There are many techniques to prepare titania films, including sputtering [10], pulsed laser deposition (PLD) [11], sol-gel [12], gel oxidation [13], anodic oxidation [14], electrophoretic deposition [15], and spray pyrolysis [16]. Spray pyrolysis is an attractive, versatile, and practical method to prepare titania thin films due to its advantages, such as low cost, simple operation, simple experimental setup, no need for vacuum, capacity for mass production, ease of doping, reproducibility, and rapid growth rates.

Briefly, spray pyrolysis is a simple technique, requiring only a liquid source, atomiser, and heated substrate. The droplet size depends on the method of atomisation, e.g., aerosol and ultrasonic spraying produce larger and smaller initial droplets, respectively. Greater control over the transit of the initial droplets to the substrate (heated typically with a hot plate) can be achieved through air entrainment. These entrained droplets subsequently form thin or thick films upon immediate approach to or impingement on the heated substrate.

From the preceding, it can be seen that the deposition temperature is one of the most important parameters in the preparation of titania films. Earlier reviews recognised the effects of deposition temperature and droplet size on film qualities, including mineralogy, thickness, morphology, transmission, and optical band gap [17-20]. However, these literature reviews were generic and so did not concentrate on the preparation and characteristics of titania films; this has been done recently by the authors [21]. Other researchers have examined the effects of the deposition temperature on titania thin films produced by spray pyrolysis but these studies were done at conventionally higher temperatures [22,23] while the present work was done at lower temperatures.

Methodology

The precursor consisted of titanium butoxide ([Ti(OCH2CH2CH2CH3)4], Reagent Grade, 97 wt%, Sigma-Aldrich) dissolved in methanol (Reagent Plus =99 wt%, Sigma-Aldrich) at a titanium concentration of 0.5 M. The aerosol was produced using a commercial ultrasonic generator of 1.7 MHz frequency, placed directly in the solution. Further details of the experimental conditions have been described elsewhere [24]. The aerosol was carried to the microscope glass slides (25 mm x 25 mm x 1 mm) by using a conventional air entrainment arrangement. The deposition temperature was varied at 300°, 325°, 350°, 375°, and 400°C, with a 1 h deposition time and consistent solution feed rate.

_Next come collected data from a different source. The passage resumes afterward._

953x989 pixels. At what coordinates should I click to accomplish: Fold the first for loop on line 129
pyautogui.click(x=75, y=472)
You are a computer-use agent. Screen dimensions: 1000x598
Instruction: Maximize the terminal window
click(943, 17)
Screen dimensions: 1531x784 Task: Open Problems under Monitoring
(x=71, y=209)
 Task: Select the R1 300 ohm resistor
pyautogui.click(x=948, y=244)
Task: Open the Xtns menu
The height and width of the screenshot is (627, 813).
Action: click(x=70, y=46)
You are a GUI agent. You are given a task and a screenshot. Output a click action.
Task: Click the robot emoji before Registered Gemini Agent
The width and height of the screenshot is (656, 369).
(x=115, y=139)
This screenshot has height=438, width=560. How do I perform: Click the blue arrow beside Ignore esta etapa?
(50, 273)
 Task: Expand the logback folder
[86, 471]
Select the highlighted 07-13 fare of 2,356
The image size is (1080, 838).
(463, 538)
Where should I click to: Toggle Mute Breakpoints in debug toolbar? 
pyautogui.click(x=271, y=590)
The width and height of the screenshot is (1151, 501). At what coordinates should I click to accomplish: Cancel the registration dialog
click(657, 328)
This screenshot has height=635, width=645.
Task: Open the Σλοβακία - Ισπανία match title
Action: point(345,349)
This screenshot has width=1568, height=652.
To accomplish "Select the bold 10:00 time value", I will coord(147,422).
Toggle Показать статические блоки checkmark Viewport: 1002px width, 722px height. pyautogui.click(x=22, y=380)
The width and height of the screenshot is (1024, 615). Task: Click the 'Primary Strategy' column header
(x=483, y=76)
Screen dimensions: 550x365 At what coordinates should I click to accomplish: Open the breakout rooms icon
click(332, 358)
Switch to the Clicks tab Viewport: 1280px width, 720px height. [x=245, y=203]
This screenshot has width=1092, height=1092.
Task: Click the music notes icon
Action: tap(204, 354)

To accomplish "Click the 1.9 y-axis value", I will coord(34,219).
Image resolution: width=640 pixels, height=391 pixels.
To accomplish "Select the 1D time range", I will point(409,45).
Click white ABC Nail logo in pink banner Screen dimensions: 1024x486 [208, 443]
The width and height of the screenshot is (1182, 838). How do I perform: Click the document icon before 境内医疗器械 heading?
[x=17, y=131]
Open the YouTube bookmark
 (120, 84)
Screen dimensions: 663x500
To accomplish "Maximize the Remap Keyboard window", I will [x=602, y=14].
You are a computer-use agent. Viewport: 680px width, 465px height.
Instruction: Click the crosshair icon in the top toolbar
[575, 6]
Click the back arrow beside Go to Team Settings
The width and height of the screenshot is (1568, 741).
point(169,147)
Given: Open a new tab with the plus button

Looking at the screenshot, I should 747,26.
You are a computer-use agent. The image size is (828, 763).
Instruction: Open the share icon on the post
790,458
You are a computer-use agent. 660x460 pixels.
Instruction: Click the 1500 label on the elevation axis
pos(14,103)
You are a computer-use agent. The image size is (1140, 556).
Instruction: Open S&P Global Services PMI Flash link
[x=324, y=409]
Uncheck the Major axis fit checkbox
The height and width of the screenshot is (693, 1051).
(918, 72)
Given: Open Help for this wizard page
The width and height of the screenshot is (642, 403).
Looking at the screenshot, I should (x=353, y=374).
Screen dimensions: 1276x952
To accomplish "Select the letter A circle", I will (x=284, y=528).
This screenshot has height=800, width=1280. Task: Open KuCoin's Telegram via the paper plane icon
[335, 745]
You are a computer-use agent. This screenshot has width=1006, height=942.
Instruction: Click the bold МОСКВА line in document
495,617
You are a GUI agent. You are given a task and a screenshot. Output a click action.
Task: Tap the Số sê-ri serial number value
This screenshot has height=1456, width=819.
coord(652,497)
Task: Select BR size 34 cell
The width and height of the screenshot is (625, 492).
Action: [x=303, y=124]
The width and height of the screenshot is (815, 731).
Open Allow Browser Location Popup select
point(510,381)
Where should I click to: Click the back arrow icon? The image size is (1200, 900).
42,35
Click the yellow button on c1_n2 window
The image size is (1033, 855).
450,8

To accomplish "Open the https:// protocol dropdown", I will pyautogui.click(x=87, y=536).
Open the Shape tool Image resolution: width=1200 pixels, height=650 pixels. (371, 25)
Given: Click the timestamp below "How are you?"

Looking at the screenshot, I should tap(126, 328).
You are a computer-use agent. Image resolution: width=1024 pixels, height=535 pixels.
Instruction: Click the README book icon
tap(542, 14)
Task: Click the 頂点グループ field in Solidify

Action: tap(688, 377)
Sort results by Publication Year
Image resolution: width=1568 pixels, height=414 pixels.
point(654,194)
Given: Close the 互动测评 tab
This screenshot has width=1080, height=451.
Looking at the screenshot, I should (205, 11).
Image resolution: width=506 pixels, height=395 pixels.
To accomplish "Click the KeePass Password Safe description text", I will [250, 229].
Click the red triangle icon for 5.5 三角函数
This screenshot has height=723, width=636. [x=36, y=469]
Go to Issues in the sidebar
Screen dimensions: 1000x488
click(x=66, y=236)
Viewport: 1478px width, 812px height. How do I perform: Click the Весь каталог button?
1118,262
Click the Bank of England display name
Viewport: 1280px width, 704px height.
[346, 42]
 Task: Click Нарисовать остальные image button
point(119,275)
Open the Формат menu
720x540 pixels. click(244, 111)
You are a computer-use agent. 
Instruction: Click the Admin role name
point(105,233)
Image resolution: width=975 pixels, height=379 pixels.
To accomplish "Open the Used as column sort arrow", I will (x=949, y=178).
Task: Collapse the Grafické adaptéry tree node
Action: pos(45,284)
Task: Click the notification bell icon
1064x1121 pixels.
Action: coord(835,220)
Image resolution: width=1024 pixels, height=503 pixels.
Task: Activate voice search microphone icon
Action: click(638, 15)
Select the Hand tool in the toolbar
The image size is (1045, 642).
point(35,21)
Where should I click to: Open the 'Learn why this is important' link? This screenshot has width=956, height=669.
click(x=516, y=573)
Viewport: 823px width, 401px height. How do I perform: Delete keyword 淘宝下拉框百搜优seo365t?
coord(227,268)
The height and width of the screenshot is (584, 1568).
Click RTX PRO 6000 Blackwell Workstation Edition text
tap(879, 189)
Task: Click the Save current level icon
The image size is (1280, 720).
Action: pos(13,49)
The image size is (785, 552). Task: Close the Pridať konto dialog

The films were characterised by the following techniques: (1) The mineralogy of the films was examined using glancing angle X-ray diffraction (GAXRD, angle of incidence 1°, Phillips X’pert Materials Research Diffraction). (2) The film thickness was determined using single-beam focussed ion beam (FIB) milling (FEI XP200) following application of a ~20 nm thickness chromium (Cr) coating applied by sputtering. In this method, gallium ions (Ga3+) are used to erode a square hole in the film and an image of the cross-section of the layers is viewed at an angle of 45°. (3) The transmission spectrum in the visible region (300-800nm) was obtained using a dual beam UV-VIS spectrometer (Perkin Elmer Lambda 35).

Results And Discussion

Figure 1 shows the GAXRD patterns of titania films. It can be seen that the as-deposited films at 300°C were amorphous. A small (101) peak of anatase appeared for the as-deposited films processed at 325°C and the intensity of this peak increased with increasing deposition temperatures. For the films as-deposited at 350°, 375°, and 400°C, the GAXRD patterns showed that the films were polycrystalline anatase, with the increase in peak intensities indicating that increasing deposition temperature increased the amount of crystalline phase.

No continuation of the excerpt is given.